§ **Stored records**:
++++++++++++++++++++
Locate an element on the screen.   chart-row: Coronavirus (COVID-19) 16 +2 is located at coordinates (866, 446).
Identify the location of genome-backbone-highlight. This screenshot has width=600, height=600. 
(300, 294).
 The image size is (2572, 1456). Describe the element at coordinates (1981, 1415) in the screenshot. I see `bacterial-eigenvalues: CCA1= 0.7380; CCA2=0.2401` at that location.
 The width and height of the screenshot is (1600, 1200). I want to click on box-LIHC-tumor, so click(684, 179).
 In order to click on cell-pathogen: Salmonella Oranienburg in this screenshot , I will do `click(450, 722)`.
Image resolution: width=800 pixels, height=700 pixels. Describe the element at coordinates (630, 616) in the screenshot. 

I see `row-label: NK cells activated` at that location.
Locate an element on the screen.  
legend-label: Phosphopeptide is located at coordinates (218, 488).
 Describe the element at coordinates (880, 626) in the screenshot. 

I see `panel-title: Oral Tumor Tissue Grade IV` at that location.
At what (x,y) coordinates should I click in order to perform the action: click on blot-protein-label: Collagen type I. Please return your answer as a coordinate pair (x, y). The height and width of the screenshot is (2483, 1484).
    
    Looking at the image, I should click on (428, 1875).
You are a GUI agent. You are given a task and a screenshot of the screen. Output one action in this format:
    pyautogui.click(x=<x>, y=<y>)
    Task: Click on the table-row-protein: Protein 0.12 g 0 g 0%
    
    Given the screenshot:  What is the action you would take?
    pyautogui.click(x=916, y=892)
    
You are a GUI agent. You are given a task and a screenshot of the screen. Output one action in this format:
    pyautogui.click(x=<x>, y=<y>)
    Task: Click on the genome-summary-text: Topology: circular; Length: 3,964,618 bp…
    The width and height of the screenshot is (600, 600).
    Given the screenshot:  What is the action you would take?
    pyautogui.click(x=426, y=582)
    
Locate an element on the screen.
++++++++++++++++++++
§ **Task item**: Please set down all of the records exactly.

§ **Written solution**:
Locate an element on the screen.   chart-row: Coronavirus (COVID-19) 16 +2 is located at coordinates (866, 446).
Identify the location of genome-backbone-highlight. This screenshot has width=600, height=600. 
(300, 294).
 The image size is (2572, 1456). Describe the element at coordinates (1981, 1415) in the screenshot. I see `bacterial-eigenvalues: CCA1= 0.7380; CCA2=0.2401` at that location.
 The width and height of the screenshot is (1600, 1200). I want to click on box-LIHC-tumor, so click(684, 179).
 In order to click on cell-pathogen: Salmonella Oranienburg in this screenshot , I will do `click(450, 722)`.
Image resolution: width=800 pixels, height=700 pixels. Describe the element at coordinates (630, 616) in the screenshot. 

I see `row-label: NK cells activated` at that location.
Locate an element on the screen.  
legend-label: Phosphopeptide is located at coordinates (218, 488).
 Describe the element at coordinates (880, 626) in the screenshot. 

I see `panel-title: Oral Tumor Tissue Grade IV` at that location.
At what (x,y) coordinates should I click in order to perform the action: click on blot-protein-label: Collagen type I. Please return your answer as a coordinate pair (x, y). The height and width of the screenshot is (2483, 1484).
    
    Looking at the image, I should click on (428, 1875).
You are a GUI agent. You are given a task and a screenshot of the screen. Output one action in this format:
    pyautogui.click(x=<x>, y=<y>)
    Task: Click on the table-row-protein: Protein 0.12 g 0 g 0%
    
    Given the screenshot:  What is the action you would take?
    pyautogui.click(x=916, y=892)
    
You are a GUI agent. You are given a task and a screenshot of the screen. Output one action in this format:
    pyautogui.click(x=<x>, y=<y>)
    Task: Click on the genome-summary-text: Topology: circular; Length: 3,964,618 bp…
    The width and height of the screenshot is (600, 600).
    Given the screenshot:  What is the action you would take?
    pyautogui.click(x=426, y=582)
    
Locate an element on the screen.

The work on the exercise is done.